In Iraq, si sono verificati attacchi contro basi e convogli utilizzati dagli Stati Uniti. Ciò potrebbe accadere di nuovo se gli americani si impegnassero maggiormente in questa guerra.

Edificio colpito da un missile lanciato dall'Iran, nel centro di Tel Aviv. Foto: AFP

Di fatto, la milizia irachena filo-iraniana Kataib Hezbollah, la più importante all'interno della Resistenza islamica in Iraq, ha avvertito gli Stati Uniti che attaccheranno i propri "interessi e basi" in Medio Oriente se interverranno nel conflitto tra Israele e Iran.
"Se gli Stati Uniti intervengono nella guerra, agiremo direttamente contro i loro interessi e le loro basi, sparse in tutta la regione, senza esitazione", ha affermato in una nota il segretario generale della milizia, Abu Hussein al-Hamidawi.
I rischi latenti di un conflitto su larga scala
Pertanto, nella regione si teme che quanto sta accadendo possa avere implicazioni e unire gli sforzi di questi gruppi nella regione, con il risultato di una "riattivazione" dell'Asse della Resistenza, cosa che aggraverebbe ulteriormente quella che è già un'escalation senza precedenti tra Iran e Israele.
Inoltre, l'intervento di paesi come gli Stati Uniti potrebbe incoraggiare altre nazioni alleate dell'Iran ad assumere una posizione più aggressiva; è il caso di Russia e Cina, paesi vicini alla Repubblica islamica, che si sono schierati con Teheran nel recente conflitto.

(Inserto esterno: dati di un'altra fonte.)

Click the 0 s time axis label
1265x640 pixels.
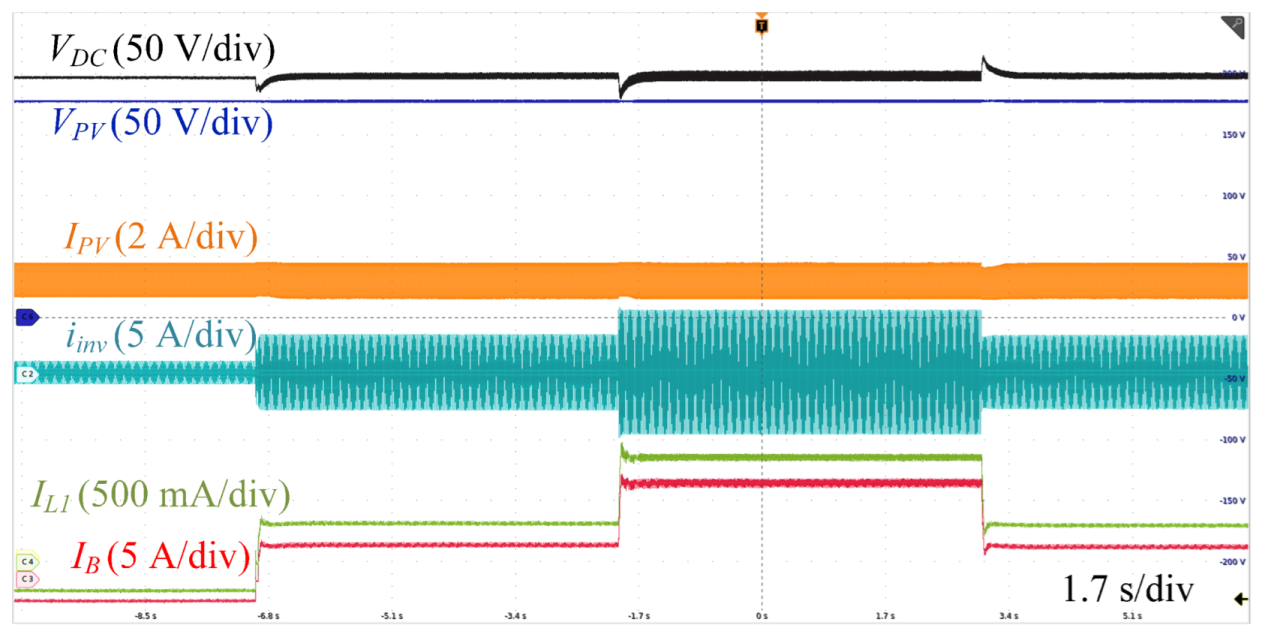(x=761, y=617)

Donald Trump ha fatto riferimento a un possibile coinvolgimento degli Stati Uniti nel conflitto. Foto: EFE

Tuttavia, nonostante i punti critici del conflitto, avere fronti multipli non è una novità per Israele. "Non è una novità né una sorpresa per le sue forze di sicurezza", afferma Melamed.
Nonostante ciò, il costo umanitario di un conflitto su larga scala in Medio Oriente sarebbe devastante, oltre alle conseguenze politiche ed economiche.
Palma, tuttavia, mette in dubbio la capacità di Israele di vincere un conflitto con così tanti attori.
"Sebbene Israele possa essere presente in tutti i teatri e mantenere una capacità militare in ciascuno di essi, la domanda è se otterrà qualcosa di strategico con questo, ovvero se crede davvero di poter distruggere completamente le reti di Hezbollah, Hamas o Houthi. Forse gli Stati Uniti interverrebbero se l'escalation fosse troppo ripida e vertiginosa al punto da far sentire Israele a rischio", conclude l'esperto.